• What is being asked: Condense the paragraph of the text below that begins "The Q-K attention module discussed in the paper" into a bulleted list of its four points, keeping the main facts of each.

• Text:

┄┄┄┄┄┄

1、The Q-K attention module discussed in the paper has already been introduced in Spike-Driven Transformer V2[1] (SDSA-2 in Figure 3). Additionally, the overall architecture of the QKFormer model closely resembles that in [2]. 2、 In Section 4.1, the authors incorrectly compare the full-precision results of their work with Binary Neural Networks. Upon reviewing the original texts, it was found that PokeBNN (20.7MB) [2] and MeliusNet59 (17.4MB) [3] report model sizes, not parameter counts (20.7M, 17.4M). Comparisons should use consistent metrics. 3、The baseline for the Q-K attention ablation study (QKCA + SSA) is not reasonable. There is no information on the model with only SSA or without the attention module. 4、The effectiveness of the SPEDS module with only Q-K attention and without SPEDS remains unclear. It appears that the architecture of Spikformer differs from QKFormer, with QKFormer’s architecture being more similar to that in Spike-Driven Transformer V2

[1] Man Yao, JiaKui Hu, Tianxiang Hu, Yifan Xu, Zhaokun Zhou, Yonghong Tian, XU Bo, and Guoqi Li. Spike-driven transformer v2: Meta spiking neural network architecture inspiring the design of next-generation neuromorphic chips. In The Twelfth International Conference on Learning Representations, 2023. [2] Zhang Y, Zhang Z, Lew L. Pokebnn: A binary pursuit of lightweight accuracy[C]//Proceedings of the IEEE/CVF Conference on Computer Vision and Pattern Recognition. 2022: 12475-12485. [3] Bethge J, Bartz C, Yang H, et al. Meliusnet: An improved network architecture for binary neural networks[C]//Proceedings of the IEEE/CVF Winter Conference on Applications of Computer Vision. 2021: 1439-1448.

┄┄┄┄┄┄

• Information shown:
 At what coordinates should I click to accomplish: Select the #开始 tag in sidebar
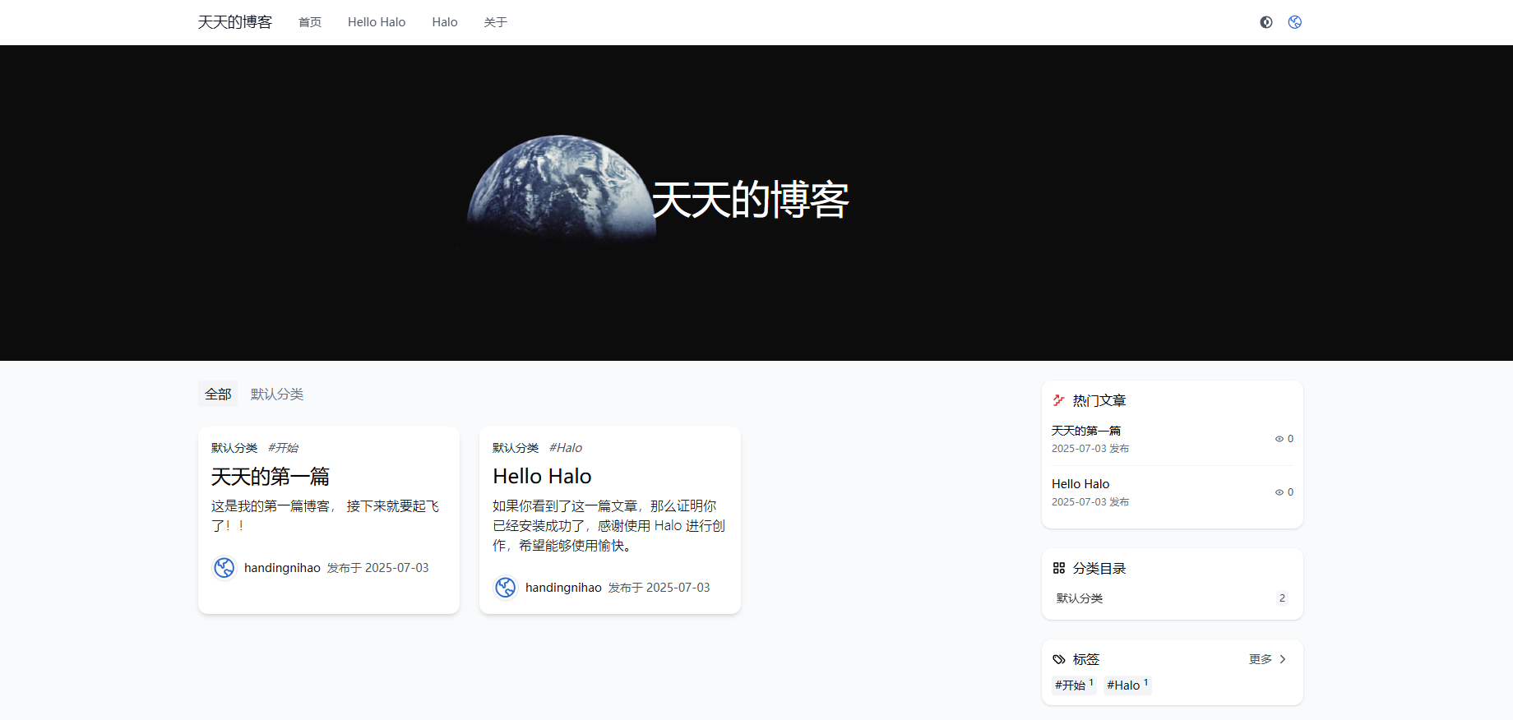coord(1074,685)
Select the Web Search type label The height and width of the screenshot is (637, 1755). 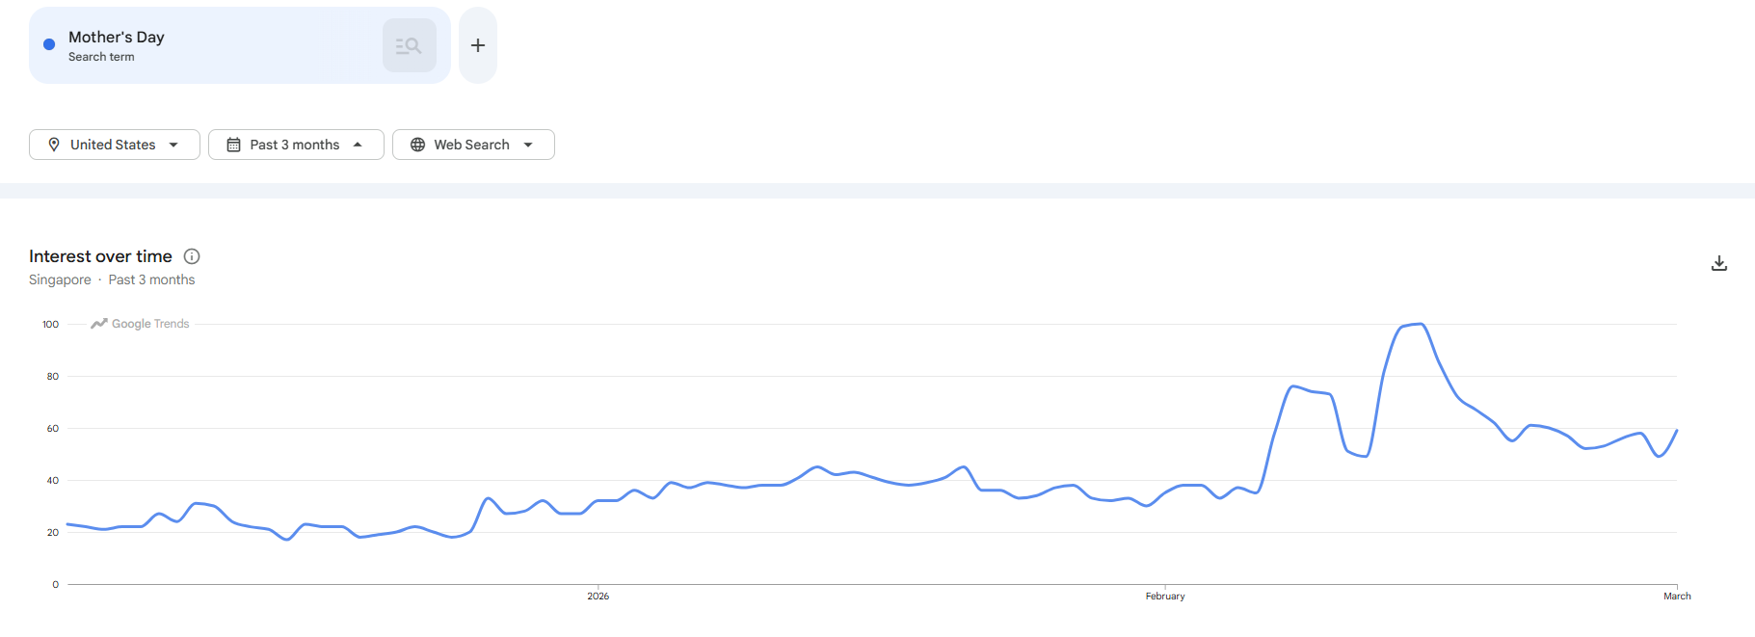[x=471, y=145]
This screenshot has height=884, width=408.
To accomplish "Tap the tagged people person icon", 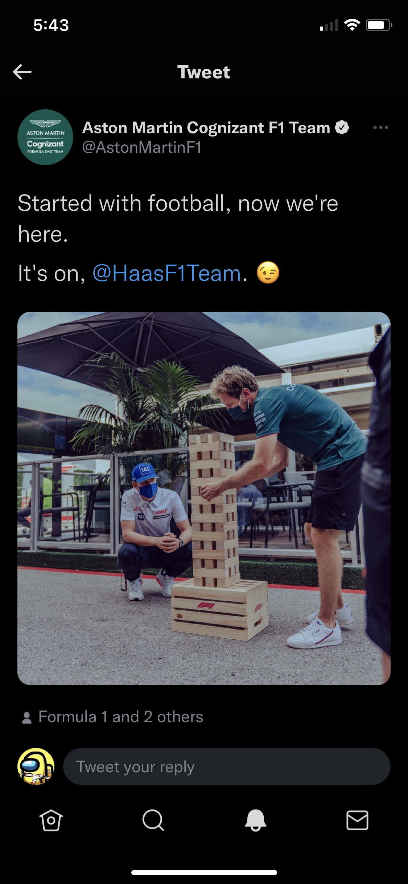I will coord(27,717).
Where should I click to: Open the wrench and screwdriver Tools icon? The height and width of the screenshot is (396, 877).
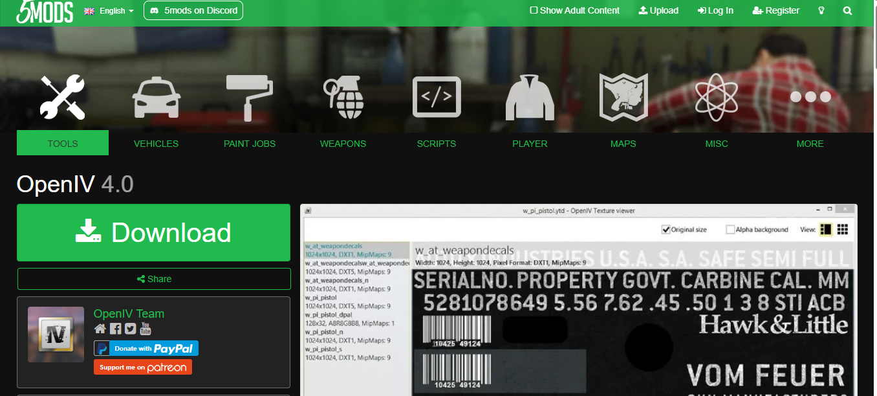[62, 97]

┄┄┄┄┄┄

• Worked solution:
- The Q-K attention module was already introduced in Spike-Driven Transformer V2 (SDSA-2 in Figure 3), and QKFormer's overall architecture closely resembles the one in reference [2].
- Section 4.1 wrongly compares the work's full-precision results with Binary Neural Networks. PokeBNN (20.7MB) and MeliusNet59 (17.4MB) report model sizes, not parameter counts of 20.7M and 17.4M, so the comparison should use consistent metrics.
- The baseline for the Q-K attention ablation study (QKCA + SSA) is not reasonable, because no results are given for a model with only SSA or without the attention module.
- The effectiveness of the SPEDS module with only Q-K attention and without SPEDS is unclear. Spikformer's architecture also appears to differ from QKFormer's, which is closer to that of Spike-Driven Transformer V2.